The donation section, framed by works from the collections of MOMus, EMST, Alpha Bank, as well as photographs of the creator (Eleni Mylonas archive), runs through Chryza’s visual universe. It highlights writing, communication, symbols, her cultural origins, the process of completing her work. “Chrysa was not the first to bring urban elements to art. The industrial materials, big letters from billboards, letters from “commercial” typefaces, and the neon she incorporated into her compositions showed an eclectic affinity for the pop art movement in the US, but Krisa was not a pop artist,” he notes. . Her work, abstract and minimalist, pursued a different goal: the creation of a “poetic” of “light and shadow” and the construction of public monuments that can be defined as the “cathedrals” of the New World.

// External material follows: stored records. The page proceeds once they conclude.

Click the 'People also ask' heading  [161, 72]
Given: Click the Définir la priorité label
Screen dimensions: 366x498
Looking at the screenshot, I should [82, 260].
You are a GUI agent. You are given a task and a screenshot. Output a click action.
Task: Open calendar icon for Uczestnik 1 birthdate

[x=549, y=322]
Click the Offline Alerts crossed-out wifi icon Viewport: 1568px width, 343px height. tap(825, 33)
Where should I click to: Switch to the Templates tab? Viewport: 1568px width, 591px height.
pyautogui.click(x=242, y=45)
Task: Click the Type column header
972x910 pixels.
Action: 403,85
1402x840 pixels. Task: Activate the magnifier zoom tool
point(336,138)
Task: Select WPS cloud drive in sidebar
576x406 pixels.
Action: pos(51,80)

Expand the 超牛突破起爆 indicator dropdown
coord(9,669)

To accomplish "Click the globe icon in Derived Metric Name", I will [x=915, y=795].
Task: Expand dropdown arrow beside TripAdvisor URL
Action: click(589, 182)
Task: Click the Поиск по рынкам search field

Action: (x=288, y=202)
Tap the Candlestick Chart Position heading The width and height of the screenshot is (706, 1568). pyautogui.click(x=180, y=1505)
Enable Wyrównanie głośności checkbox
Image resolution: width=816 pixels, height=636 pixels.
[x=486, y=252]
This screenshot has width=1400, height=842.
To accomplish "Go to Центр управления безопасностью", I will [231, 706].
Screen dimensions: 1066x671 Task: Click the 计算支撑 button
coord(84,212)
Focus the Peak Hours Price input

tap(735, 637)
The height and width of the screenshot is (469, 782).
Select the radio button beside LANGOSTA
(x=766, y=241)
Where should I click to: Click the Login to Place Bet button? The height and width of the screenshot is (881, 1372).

Her symbolic works are considered “Times Square Gate” and “Clytemnestra” as they express “the heroic march of the people” and “the silent cry of pain and protest”, respectively. “For me, Clytemnestra carries the pain and anger of Picasso’s Guernica,” emphasizes Mr. Tsonis. “The sculptural composition, inspired by Irini Papa and her eponymous role in Kakogiannis’ Iphigenia, is one of the strongest symbols of the oppressed woman’s protest and the self-destructive warlike humanity.”